Mathematics is often called the queen of the sciences. Radiometry should then be called the waiting maid or servant. It is not especially elegant; it is not very popular, has not been trendy; but it is essential in almost every part of optical engineering. The infrared devices I described in Introduction to Infrared System Design (SPIE Press, 1996) cannot be designed without an understanding of the amount of power that impinges on the detector from the target, and the radiation of the target cannot be understood without a radiometric measurement. Similar statements can be made about photography, movies, TV, medical instrumentation, and industrial quality control.
Radiometry appears to be a simple subject, and the basics are indeed uncomplicated. The devil is in the details. These details include the language, which is special, but is essential for good understanding. Units and dimensions need to be followed assiduously, and everything must be considered for its pertinence and significance in measurements and calculations.
I have tried to address these issues in this text by discussing nomenclature in Chapter 2, by listing a taxonomy of measurements in Chapter 11, and by describing the most important techniques of measuring the major radiometric properties of flux and materials.
This text is the result of notes that I have used for an SPIE tutorial and from a three-hour course I have taught at the University of Arizona for a quarter century.
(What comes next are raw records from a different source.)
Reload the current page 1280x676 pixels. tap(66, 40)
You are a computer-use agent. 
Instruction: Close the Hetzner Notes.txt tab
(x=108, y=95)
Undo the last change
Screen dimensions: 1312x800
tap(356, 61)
I am indebted to George Zissis, for whom I first worked in radiometry at The University of Michigan, and to Don O'Shea and Jim Palmer for their incisive criticisms of this text. I thank Eric Pepper, who thoroughly edited the text and caught a number of errors. The remaining misteaks are mein!
Of course I offer my gratitude to my wife of almost 45 years, who now knows what I do in front of the computer, and what I do with her telephone - and puts up with it.
I dedicate this book to the memory of my parents, who would have been pleased.